For the next 67½ miles to Mulhouse the allowance is only 71 minutes, but the almost perfectly fiat grading of the track, as well as its splendidly straight lay-out, allows of the timing being maintained without difficulty. High hills may now be seen rising at a distance on both sides of the broad Rhine Valley, up which we are now hurrying. Far away to the east are the mountains of the Black Forest in Germany, on the other side of the river. To the west, prominently in view after Selestat, we see the Vosges, picturesquely crowned with a whole succession of castles in lofty positions, and culminating in the Grand Belchen, whose summit is 4,670 ft. above the sea. At Mulhouse we are joined on the east by the Belfort main line, direct from Calais and Paris, over which we travelled in the darkness when coming to Switzerland by the “Engadine Express”.

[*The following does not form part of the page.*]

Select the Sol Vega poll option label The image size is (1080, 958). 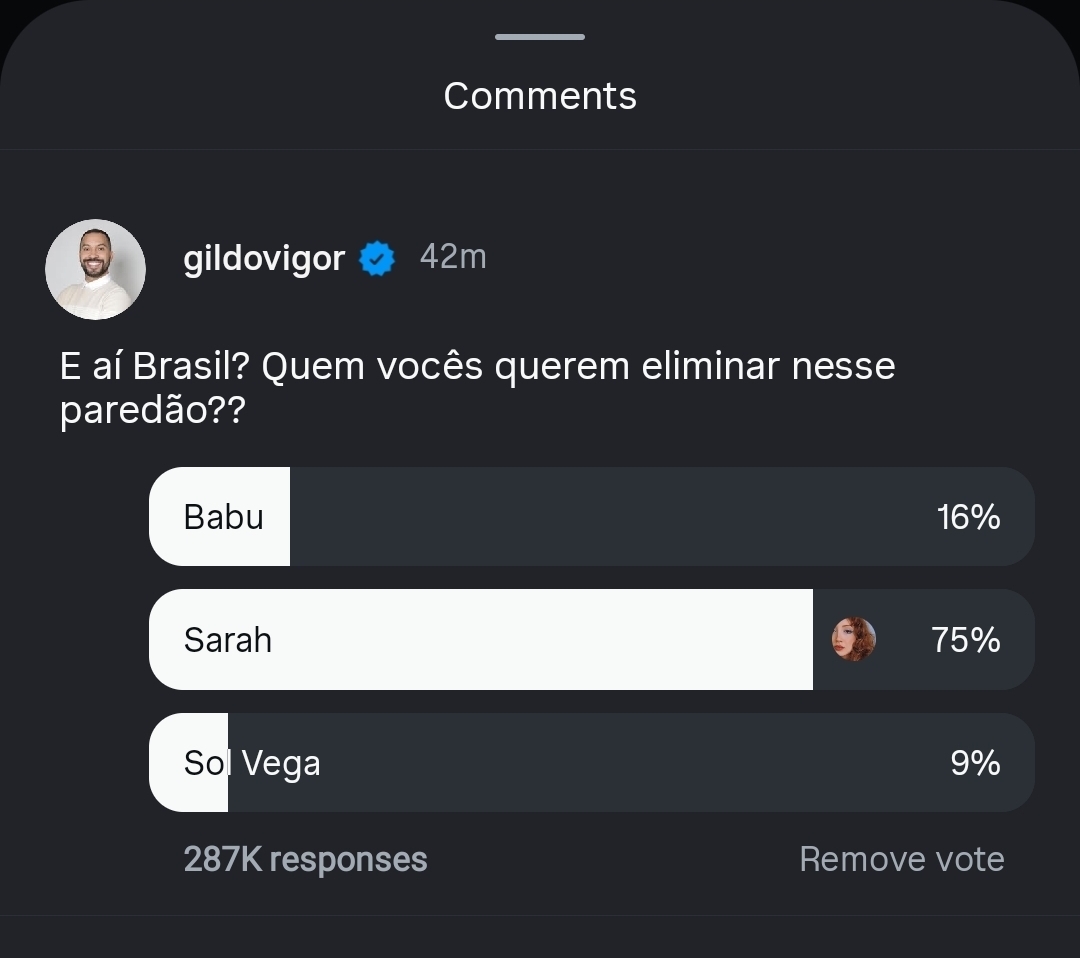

The last short stage to the French frontier lies ahead. For the final 20½ miles to Basel, with a tortuous finish from St Louis into the great Hauptbahnhof, or Central Station, we are allowed 27 minutes; and at 6,38 p.m. we should be on Swiss territory.


The “Edelweiss Express” has now left 509 miles of journey behind her, over which 11 hours, 33 minutes have been spent; and a brief wait is now in prospect - of 19 minutes for the Lucerne portion and of 32 minutes for that to Zurich - during which customs and passport formalities will again be carried out. Meantime the “Rheingold Express” which reached the Baden Railway Station in Germany on the other side of the river six minutes ago, appears at the opposite end of the Hauptbahnhof at 6.48 p.m, 10 minutes after us, in charge of a German 4-6-0 locomotive. All resplendent in violet and cream, with broad gold lining, the “Rheingold” cars of the German Mitropa Company present a striking contrast to the royal blue and white of our Pullmans.

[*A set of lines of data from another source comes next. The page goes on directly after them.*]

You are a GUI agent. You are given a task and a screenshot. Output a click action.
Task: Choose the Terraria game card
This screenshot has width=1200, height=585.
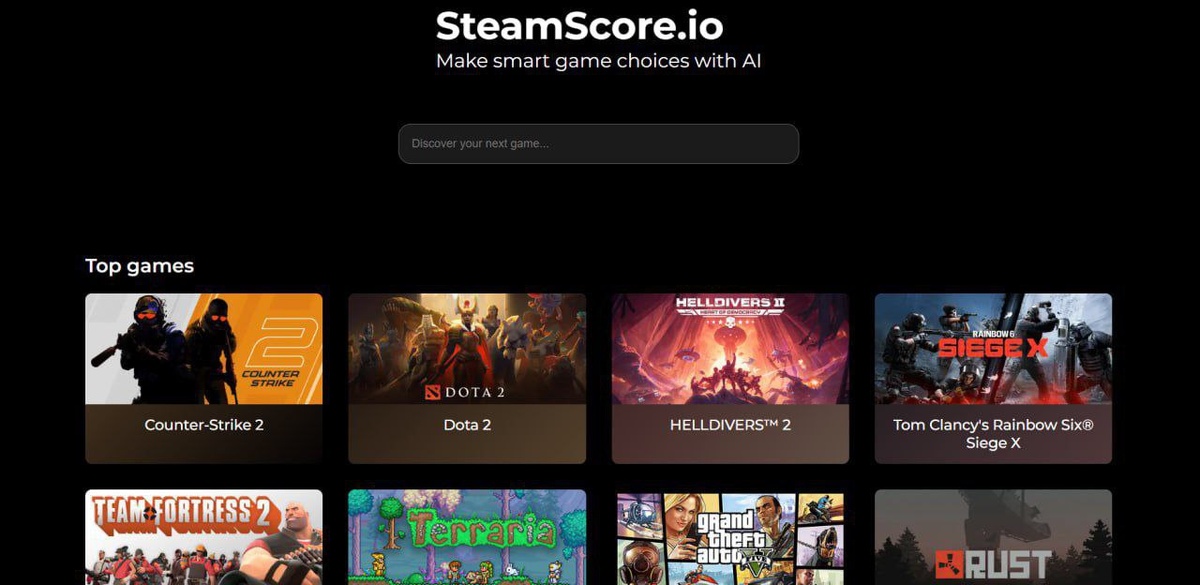(467, 537)
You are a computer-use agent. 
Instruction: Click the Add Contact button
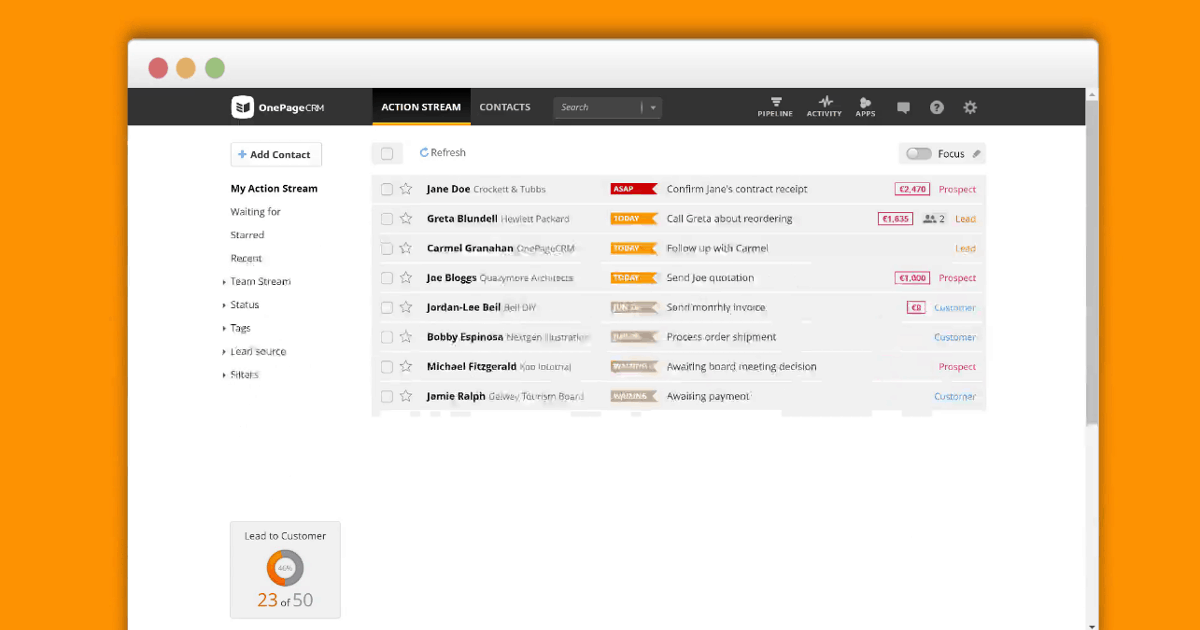coord(276,155)
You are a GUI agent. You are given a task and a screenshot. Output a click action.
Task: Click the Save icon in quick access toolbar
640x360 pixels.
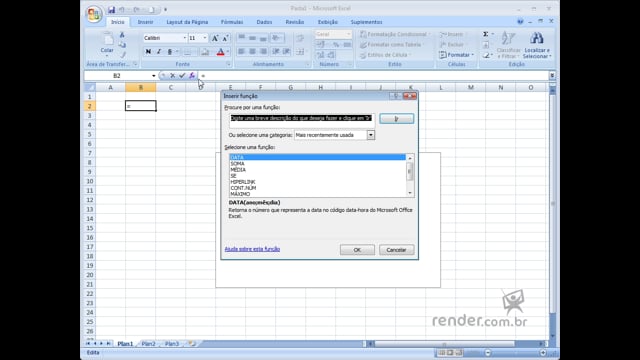[111, 9]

The “Rheingold Express” is a bigger train than the “Edelweiss Express”, as it includes not only the through portions from the Hook of Holland to Zurich and Lucerne, but also a couple of through cars from Amsterdam to Lucerne, which left the Dutch city eight minutes after our express this morning, and were attached to the main “Rheingold Express” at Utrecht. A considerable amount of sorting of both the famous trains now takes place, with the result that a train of nine cars is made up for Lucerne - brake, three “Rheingold” cars from Hook of Holland and two from Amsterdam, and then our two “Edelweiss” cars and the “Edelweiss” brake, a heavy formation of roughly 400 tons. This leaves for Lucerne at 6.57 p.m., and the Zurich train, with two “Edelweiss” and two “Rheingold” cars, and also two brakes, at 7.10 p.m.


We have been over both the Swiss routes previously, and have made the acquaintance of the Swiss electric locomotives, as well as of their remarkable tractive powers. From Basel to Lucerne we travelled with the “St Gotthard Pullman” which, by the way, is due in Lucerne just an hour after our arrival.


On the way to Lucerne we thread the 5 miles of the Hauenstein Tunnel under the Jura Mountains, and reach Olten, 24½ miles, in 33 minutes; while the final 35¼ miles to the famous lakeside resort are scheduled to be covered in 49 minutes. This portion of the “Edelweiss. Pullman” finishes its journey of 569 miles, and its transit of four countries and a duchy, 13 hours, 18 minutes after starting from Amsterdam. The Zurich portion has a nonstop run over the route that we traversed with the “Engadine Express”, reaching the great industrial centre of Switzerland seven minutes later, at 8.30 p.m; 80 minutes being allowed for the distance of 55 miles.


Interior of a modern saloon car on the Edelweiss Pullman
































Interior of a typical modern Continental Saloon Pullman Car.